2020.11.13 ■新生銀が変額年金の新商品販売 クレディ・アグリコル生命と共同開発[2020年11月16日]
新生銀行(東京都中央区、工藤英之社長)は11月16日から、クレディ・アグリコル生命と共同開発した変額個人年金の新商品「攻守力」(正式名称:変額個人年金保険(11))の販売を開始する。人生100年時代を見据えた運用特化型の円建て変額個人年金保険で、顧客が払い込んだ保険料を一定期間特別勘定で運用を行った後、その運用実績に応じて受け取る年金額が変動(増減)する。運用については、13種類の豊富なファンドラインアップを自由に組み合わせことができるほか、初の試みとして顧客ニーズに合わせたポートフォリオの紹介に活用する「ポートフォリオ・リスク算定ツール」を導入。同社では同商品の販売を通じて、顧客に対して最善の利益提供を目指したい考えだ。
新商品の変額個人年金「攻守力」は、長期・分散投資に最適な設計を行い、課税の繰り延べ効果による中長期運用が可能な商品で、初年度に偏った代理店手数料体系を見直し、初年度以降、資産残高に応じた一定割合の手数料を継続的に銀行が受け取るという独自の販売手数料体系を採用している。
さらに、顧客ニーズに合わせたポートフォリオの提案やアフターフォローを実施するため、初めての試みとして、同社がクレディ・アグリコル生命と共同開発した「ポートフォリオ・リスク算定ツール」を導入し、特別勘定の組み合わせによって異なるリスクを計算して顧客のリスク許容度に合致した提案を行う。
契約年齢は20歳~75歳、保険料の払込方法は一時払のみで、200万円~3億円となる。一定の条件で3億円を限度に被保険者が75歳までは基本保険金額の増額が可能。年金種類は確定年金のみで、積立期間は10年。変更後の被保険者の年金支払開始日時点の年齢が85歳以下となる範囲内で、年金支払開始日を1年単位で最長10年繰り下げることができる。
運用については、株式や債券、不動産投資信託などの13種類の特別勘定を自由に組み合わせることができ、電話やウェブサイトでのスイッチング(積立金の移転)が可能で1保険年度につき15回までは手数料も無料。
運用効率については、一時払保険料を全額特別勘定に繰り入れるため、高い運用効率を目指す費用設定となっており、積立金額が基本保険金額を下回った場合にのみ発生する危険保険料を導入することで、好調時の運用効率を損なわない仕組みになっている。
積立期間中に被保険者が死亡した場合に積立金額または基本保険金額のいずれか大きい額の死亡保険金を支払うシンプルな保険機能を提供し、積立金額が基本保険金額を下回っていた場合でも、基本保険金額が最低保証される。

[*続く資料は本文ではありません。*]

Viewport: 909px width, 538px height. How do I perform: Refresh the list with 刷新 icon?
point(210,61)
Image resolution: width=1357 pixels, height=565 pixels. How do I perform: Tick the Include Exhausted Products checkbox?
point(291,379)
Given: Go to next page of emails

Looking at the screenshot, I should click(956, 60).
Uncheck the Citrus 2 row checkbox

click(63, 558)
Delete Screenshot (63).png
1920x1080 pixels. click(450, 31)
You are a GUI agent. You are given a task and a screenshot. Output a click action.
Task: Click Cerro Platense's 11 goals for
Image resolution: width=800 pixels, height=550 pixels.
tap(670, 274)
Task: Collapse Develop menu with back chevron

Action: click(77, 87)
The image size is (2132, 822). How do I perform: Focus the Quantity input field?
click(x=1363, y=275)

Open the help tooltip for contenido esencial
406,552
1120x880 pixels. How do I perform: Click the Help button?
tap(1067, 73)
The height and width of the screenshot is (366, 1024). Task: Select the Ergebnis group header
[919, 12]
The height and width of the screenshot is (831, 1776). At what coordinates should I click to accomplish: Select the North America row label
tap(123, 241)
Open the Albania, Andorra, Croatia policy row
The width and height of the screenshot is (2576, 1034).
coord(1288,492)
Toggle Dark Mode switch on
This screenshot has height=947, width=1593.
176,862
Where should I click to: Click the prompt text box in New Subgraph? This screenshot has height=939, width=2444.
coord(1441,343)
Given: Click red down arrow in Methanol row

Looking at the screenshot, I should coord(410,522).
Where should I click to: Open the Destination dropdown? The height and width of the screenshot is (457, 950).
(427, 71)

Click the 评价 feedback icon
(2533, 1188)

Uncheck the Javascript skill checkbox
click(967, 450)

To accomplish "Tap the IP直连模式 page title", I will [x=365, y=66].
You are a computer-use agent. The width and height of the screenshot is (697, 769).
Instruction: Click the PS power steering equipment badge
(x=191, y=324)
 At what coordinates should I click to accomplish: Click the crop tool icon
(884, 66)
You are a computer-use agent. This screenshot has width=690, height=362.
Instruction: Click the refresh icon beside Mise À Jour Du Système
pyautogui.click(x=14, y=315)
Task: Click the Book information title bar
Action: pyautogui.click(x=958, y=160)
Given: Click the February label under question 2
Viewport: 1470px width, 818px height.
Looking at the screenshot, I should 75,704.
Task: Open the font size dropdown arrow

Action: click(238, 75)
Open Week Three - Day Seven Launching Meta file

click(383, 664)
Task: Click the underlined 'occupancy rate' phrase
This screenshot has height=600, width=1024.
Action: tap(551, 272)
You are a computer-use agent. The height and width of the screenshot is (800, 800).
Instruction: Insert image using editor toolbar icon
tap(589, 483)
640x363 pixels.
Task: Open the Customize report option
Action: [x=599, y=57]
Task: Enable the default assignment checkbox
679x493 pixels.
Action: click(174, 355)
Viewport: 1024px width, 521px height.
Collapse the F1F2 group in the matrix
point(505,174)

同商品の開発について新生銀行は、日本では少額・積み立ての投資については税制優遇策が広がりつつあるものの、一度に高額資産を運用する場合に税制優遇メリットが受けられる商品が少ない点に着目。日本でも保険商品を活用した運用商品を開発することが課題解決につながると考えたという。
新生銀行の「お客さま本位の業務運営に関する取り組み方針」では、①信頼関係を重視し顧客に寄り添う提案をするコンサルティング②顧客のさまざまなニーズに合わせた商品サービスの提供③顧客の評価を店舗やスタッフの評価に反映させる評価教育④顧客のライフスタイルに合わせたサービスや環境を提供するDX・チャネル―の四つの取り組みを促進している。
さらに、「お客さま第一」の金融サービスを追求し、顧客への最善の利益の提供に向けて全スタッフが守るべきものとして、①お客さま第一②コンプライアンス③誠実さ④プロ意識⑤責任感⑥チームワーク―の六つの価値観を「お客さまへのお約束」として定めている。
同社執行役員リテール営業総括の大竹博貴氏はこうした取り組み方針について、提案からアフターフォローまでを一連のサービスとして顧客に提供していくという覚悟の表れだと強調し、「新商品は、取り組み方針を具現化するためのソリューションになる」と自信を見せる。
また、運用先を顧客の希望に合わせて切り替えられるという特徴が、顧客本位の業務運営の促進につながるとした上で、アフターフォローと正しい提案を実践して顧客の利益につなげ、契約を継続してもらうことで、利益が発生する仕組みになっているとし、「社員のコンサルティング能力の向上やアフターフォローを強化していく」という。
今後同社は、人生100年時代を見据えた中長期の資産形成に資するソリューションとして、正しい方法で同商品を販売することを通じて、顧客からの評価を得ることに加え、良好な関係を長期にわたり構築していきたい考えだ。